35    I note that although the power conferred by s 90-15(1) does not include the express constraint that it must be just and beneficial to appoint a SPL that was included under the former section (s 511 of the Act, now repealed), the authorities in this Court and the Supreme Court of New South Wales confirm that the Court will weigh whether it is just and beneficial to exercise the power before doing so. The applicant will generally, if not invariably, have to satisfy the Court that it would be just and that there is sufficient utility to the external administration before an SPV will be appointed. That said, s 90-15(1) is framed in broad terms and regard must be had to the particular circumstances before the court. The authorities confirm that it is common for a SPL to be appointed in circumstances where the investigations which are required to be undertaken require funding, the provision of which is conditional on the appointment of a different liquidator.

36    The specific considerations that inform the broad assessment of whether it is just and beneficial to appoint a SPL include that: (1) there are matters that require investigation by a liquidator with a view to possible recovery for creditors; (2) the current liquidators have insufficient funds and insufficient prospects of obtaining funding to pursue an investigation; (3) a creditor is prepared to fund investigations and recovery actions but only on the condition that another liquidator be appointed; and (4) such an appointment would be beneficial to the winding up and the creditors as a whole.
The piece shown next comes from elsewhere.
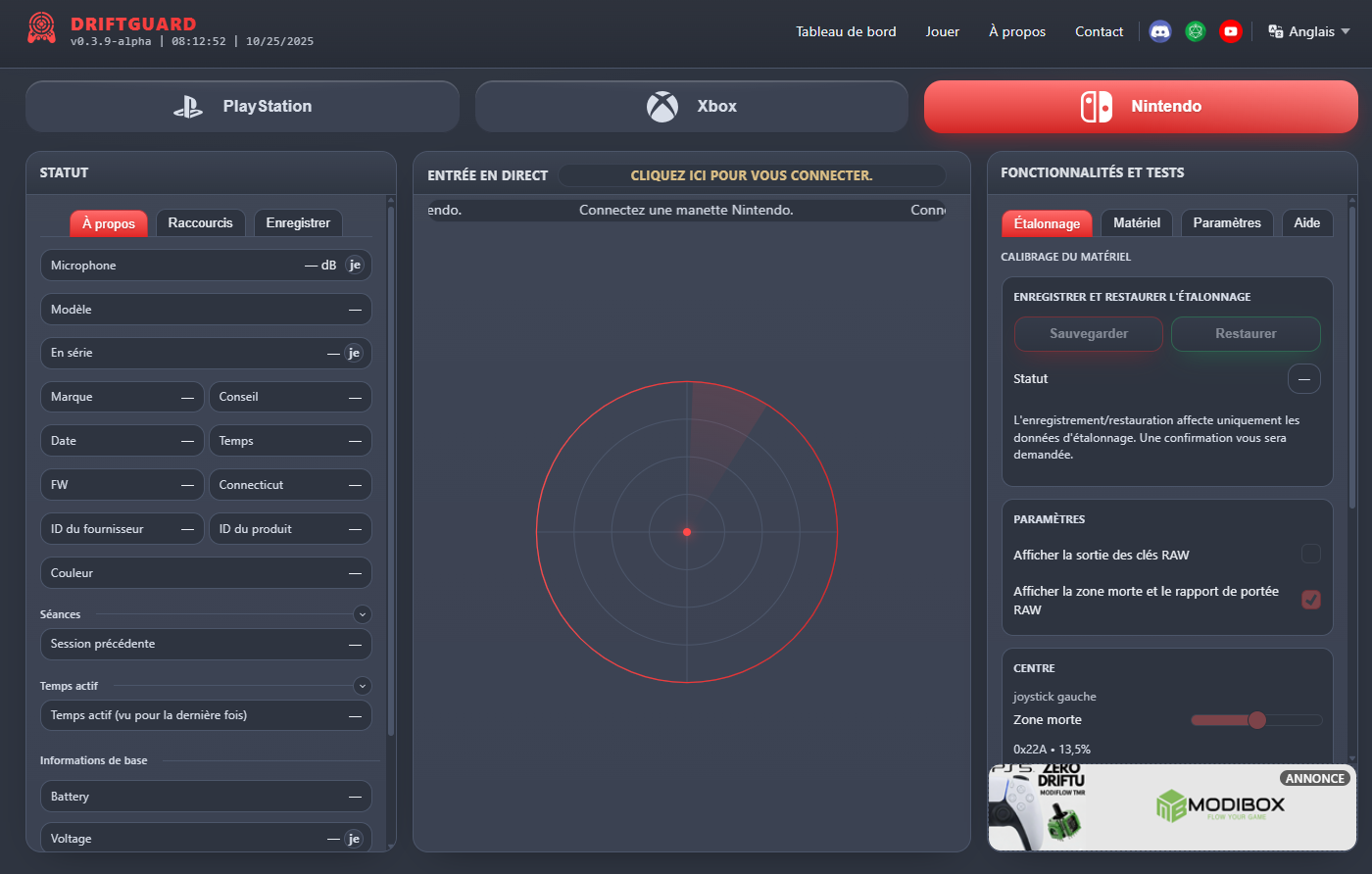Click the Discord icon in the header
This screenshot has height=874, width=1372.
1159,31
37    The authorities confirm that it is necessary to identify with specificity the “special purposes” (or powers) for which the appointment of the SPL is sought. As illustrated in the authorities identified by Griffiths J in Lewis, examples of purposes that have been identified as matters for investigation by an SPL include whether any of the directors or officers of a company breached their statutory and or fiduciary duties to the company; whether transactions between the company and a specified third party were voidable transactions within the meaning of s 588FE of the Act; any dealing with an asset owned legally or beneficially by the company to a specified third party; and any claim that the company may have or may have had against a specified third party. The relevant consideration is to assess the potential for such claims when considering whether to appoint a SPL it is neither necessary nor appropriate to make findings on the potential claims in determining the application for the appointment of a SPL.

ISSUES FOR DETERMINATION

38    The primary issue to be determined is whether the appointment of Mr Sheahan as a SPL with the limited powers now sought would be just and beneficial to the administration of Shield so as warrant that appointment being made.
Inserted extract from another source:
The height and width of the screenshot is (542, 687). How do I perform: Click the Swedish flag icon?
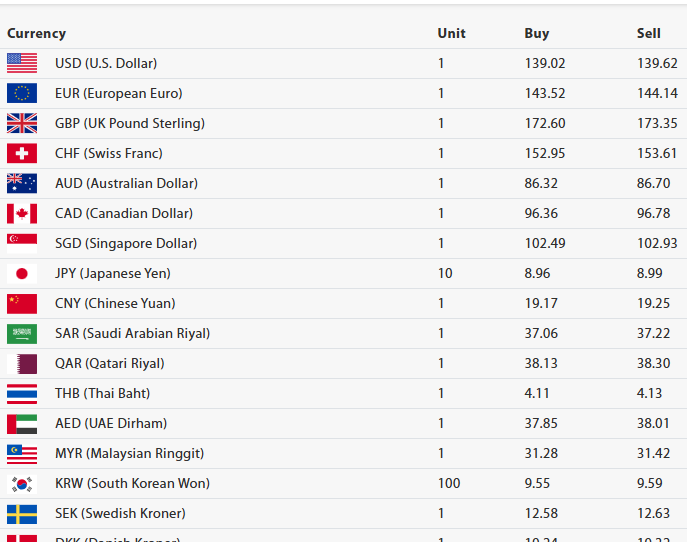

39    In substance, the plaintiffs seek to have:

(1)    Mr Sheahan appointed as Shield SPL for the specific purposes of identifying the assets of Shield and investigating any claims which are or may be available to Shield or a liquidator of Shield against third parties;

(2)    Mr Sheahan’s functions as SPL limited to obtaining orders for:

(a)    delivery up of any books of Shield;

(b)    conducting depositions or examinations; and

(c)    obtaining orders for production in foreign jurisdictions;

(3)    Mr Sheahan’s role as SPL constrained so that he is not otherwise able to:

(a)    commence any proceeding in Shield's name or in his capacity as Shield SPL; or

(b)    use any funds of Shield in respect of his appointment as SPL;

(4)    Mr Sheahan subjected to a requirement that in the exercise of his powers as SPL he confer with, take into account the views of, and report to, Mr Walker as the liquidator of Shield; and

(5)    Mr Sheahan granted liberty to apply to the Court in this proceeding.

40    Mr Walker supports the appointment of Mr Sheahan as Shield SPL on the terms now pressed by the plaintiffs.

41    Mr Sheahan and Mr Walker submit that it would be more efficient for Mr Sheahan to investigate the claims which may be available to Shield together with his other investigations. Undertaking investigations into the affairs of Shield in conjunction with the continuing investigations into the Binetter group will enable Mr Sheahan and Mr Walker to identify the claims which may be available to Shield and or Mr Walker and to thereafter consider what steps, if any, ought be taken to preserve those claims, and when such steps would need to be taken.

42    The interested parties submit that Mr Walker is best placed, being unaffected by any potential conflict of interest, to investigate any claims potentially available to Shield or its liquidator. The interested parties submit that it is premature and accordingly, not justified, for a SPL to be appointed to Shield before the validity of the relevant settlement deeds is determined.

43    As mentioned, the Commissioner and Polczynski Robinson neither consent nor oppose the application and ASIC did not seek to be heard, other than in relation to costs.

CONSIDERATION

44    To accede to the plaintiffs’ application, I must be satisfied by the plaintiffs that it is just to appoint Mr Sheahan as Shield SPL for the limited purposes identified and that in the particular circumstances of this application there is sufficient utility served by doing so to justify making the orders. For the reasons which follow, I am satisfied that it appropriate to exercise the Court’s discretion to appoint Mr Sheahan as Shield SPL and make orders substantially as sought by the plaintiffs.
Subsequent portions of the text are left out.